(Records from a dataset)
══════
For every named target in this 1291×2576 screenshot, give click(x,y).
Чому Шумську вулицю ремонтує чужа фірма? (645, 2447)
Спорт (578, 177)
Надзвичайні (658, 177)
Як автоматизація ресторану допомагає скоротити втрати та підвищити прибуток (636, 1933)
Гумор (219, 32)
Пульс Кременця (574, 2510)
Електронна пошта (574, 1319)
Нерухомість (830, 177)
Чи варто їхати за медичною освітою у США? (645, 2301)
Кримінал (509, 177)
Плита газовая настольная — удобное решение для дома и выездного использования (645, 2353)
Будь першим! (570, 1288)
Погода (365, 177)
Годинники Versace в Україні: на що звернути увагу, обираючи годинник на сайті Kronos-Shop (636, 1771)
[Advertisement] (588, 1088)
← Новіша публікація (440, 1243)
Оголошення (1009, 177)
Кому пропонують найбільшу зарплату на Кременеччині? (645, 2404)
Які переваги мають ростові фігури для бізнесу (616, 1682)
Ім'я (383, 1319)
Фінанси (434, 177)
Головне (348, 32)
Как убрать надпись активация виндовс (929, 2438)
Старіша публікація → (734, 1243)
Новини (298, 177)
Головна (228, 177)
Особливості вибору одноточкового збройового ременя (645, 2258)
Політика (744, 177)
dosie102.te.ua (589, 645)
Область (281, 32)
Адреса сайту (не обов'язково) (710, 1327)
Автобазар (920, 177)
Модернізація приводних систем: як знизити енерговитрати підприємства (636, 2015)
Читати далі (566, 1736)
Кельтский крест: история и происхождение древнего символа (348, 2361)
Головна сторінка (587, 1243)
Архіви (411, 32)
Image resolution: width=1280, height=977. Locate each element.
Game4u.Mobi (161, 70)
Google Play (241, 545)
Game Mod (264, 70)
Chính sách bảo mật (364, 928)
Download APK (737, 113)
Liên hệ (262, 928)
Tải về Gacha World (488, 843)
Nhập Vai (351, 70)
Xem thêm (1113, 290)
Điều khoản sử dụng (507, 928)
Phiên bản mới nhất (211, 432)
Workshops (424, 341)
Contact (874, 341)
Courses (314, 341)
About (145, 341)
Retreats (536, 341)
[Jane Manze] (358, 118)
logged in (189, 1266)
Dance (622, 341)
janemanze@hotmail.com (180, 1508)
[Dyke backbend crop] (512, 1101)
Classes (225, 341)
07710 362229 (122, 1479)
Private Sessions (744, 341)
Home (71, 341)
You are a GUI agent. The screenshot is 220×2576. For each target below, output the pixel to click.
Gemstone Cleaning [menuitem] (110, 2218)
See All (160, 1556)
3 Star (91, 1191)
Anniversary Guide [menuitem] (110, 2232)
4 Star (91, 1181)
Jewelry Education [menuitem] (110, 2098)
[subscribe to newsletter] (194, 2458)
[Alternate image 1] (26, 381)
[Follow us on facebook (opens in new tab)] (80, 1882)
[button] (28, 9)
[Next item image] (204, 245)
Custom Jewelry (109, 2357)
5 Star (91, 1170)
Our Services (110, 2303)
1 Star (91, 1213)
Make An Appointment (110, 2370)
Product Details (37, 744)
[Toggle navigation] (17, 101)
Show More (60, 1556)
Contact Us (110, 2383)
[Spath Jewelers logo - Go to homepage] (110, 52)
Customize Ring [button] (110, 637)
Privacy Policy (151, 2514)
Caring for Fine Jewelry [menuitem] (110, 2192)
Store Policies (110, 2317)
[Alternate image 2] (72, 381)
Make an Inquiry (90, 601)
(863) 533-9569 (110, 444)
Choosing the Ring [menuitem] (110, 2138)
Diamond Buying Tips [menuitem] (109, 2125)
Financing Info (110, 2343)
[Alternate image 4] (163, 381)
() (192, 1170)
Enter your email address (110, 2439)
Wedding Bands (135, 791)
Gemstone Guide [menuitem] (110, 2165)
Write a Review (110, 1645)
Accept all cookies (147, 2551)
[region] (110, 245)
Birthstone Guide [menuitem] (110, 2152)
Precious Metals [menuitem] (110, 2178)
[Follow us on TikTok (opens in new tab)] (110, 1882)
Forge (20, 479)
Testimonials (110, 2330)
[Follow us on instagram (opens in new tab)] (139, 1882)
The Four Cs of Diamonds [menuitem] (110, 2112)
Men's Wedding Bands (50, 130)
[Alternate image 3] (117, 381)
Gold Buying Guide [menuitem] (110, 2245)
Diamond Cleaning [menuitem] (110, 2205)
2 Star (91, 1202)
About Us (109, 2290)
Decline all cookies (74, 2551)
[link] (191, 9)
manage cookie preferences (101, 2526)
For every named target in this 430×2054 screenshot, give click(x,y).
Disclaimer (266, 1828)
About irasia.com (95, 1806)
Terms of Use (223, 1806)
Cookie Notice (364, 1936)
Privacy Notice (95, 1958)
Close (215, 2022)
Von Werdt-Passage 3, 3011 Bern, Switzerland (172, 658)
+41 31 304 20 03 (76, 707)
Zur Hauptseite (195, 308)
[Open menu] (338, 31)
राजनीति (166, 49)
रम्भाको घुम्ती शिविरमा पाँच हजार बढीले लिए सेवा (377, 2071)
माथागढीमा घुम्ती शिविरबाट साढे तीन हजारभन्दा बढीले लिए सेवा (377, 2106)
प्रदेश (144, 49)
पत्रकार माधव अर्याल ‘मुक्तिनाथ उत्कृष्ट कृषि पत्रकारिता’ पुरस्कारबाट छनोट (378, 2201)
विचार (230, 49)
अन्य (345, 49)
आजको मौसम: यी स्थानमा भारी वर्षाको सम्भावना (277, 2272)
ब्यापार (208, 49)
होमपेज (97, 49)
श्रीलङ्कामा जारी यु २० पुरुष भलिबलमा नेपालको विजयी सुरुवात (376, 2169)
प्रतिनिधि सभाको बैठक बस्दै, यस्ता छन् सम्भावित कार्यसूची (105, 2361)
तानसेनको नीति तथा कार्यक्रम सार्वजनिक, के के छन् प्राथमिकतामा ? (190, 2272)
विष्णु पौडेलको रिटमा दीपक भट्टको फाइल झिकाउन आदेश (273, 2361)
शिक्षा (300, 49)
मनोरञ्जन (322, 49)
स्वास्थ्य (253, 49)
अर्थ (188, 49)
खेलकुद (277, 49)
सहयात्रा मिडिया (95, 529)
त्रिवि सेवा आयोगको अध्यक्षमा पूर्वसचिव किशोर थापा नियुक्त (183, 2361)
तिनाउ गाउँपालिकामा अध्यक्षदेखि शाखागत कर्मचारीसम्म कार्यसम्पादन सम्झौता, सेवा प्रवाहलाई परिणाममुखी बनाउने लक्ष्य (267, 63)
══════
Your goal
Your task is to copy every line of the entries that contains the string "Make".

Response area
Make An Appointment (110, 2370)
Make an Inquiry (90, 601)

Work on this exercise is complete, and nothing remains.